** Problem to solve **
Could you copy out, word for word, the records from their first line up to and including the line containing "Click muted mic"?

** Records **
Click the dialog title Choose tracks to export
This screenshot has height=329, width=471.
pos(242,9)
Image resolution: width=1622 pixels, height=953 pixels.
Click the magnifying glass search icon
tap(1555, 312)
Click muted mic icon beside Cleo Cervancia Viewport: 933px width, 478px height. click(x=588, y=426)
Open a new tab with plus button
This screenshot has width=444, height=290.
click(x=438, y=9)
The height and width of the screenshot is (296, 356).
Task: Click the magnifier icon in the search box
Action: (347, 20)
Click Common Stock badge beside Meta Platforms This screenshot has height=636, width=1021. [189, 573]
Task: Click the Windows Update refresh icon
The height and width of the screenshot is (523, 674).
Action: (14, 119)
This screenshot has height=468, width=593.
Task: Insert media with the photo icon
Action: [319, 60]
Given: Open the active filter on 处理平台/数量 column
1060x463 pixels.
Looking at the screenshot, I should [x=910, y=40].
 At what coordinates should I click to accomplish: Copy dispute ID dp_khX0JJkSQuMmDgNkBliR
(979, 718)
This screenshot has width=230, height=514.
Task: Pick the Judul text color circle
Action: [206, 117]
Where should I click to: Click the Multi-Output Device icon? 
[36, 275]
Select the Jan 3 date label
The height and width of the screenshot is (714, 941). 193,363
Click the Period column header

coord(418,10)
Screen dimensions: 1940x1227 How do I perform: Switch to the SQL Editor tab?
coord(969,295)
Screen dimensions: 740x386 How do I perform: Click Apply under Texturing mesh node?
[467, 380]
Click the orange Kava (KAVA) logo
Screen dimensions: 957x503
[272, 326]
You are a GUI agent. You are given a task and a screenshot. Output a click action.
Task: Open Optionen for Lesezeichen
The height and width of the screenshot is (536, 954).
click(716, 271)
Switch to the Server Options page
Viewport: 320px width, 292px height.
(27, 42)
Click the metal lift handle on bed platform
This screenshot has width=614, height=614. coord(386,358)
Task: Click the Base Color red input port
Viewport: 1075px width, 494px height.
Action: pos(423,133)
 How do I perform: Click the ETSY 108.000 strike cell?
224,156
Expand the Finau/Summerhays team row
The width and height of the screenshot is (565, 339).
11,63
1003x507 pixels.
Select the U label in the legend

** Task result **
Click the dialog title Choose tracks to export
This screenshot has height=329, width=471.
pos(242,9)
Image resolution: width=1622 pixels, height=953 pixels.
Click the magnifying glass search icon
tap(1555, 312)
Click muted mic icon beside Cleo Cervancia Viewport: 933px width, 478px height. click(x=588, y=426)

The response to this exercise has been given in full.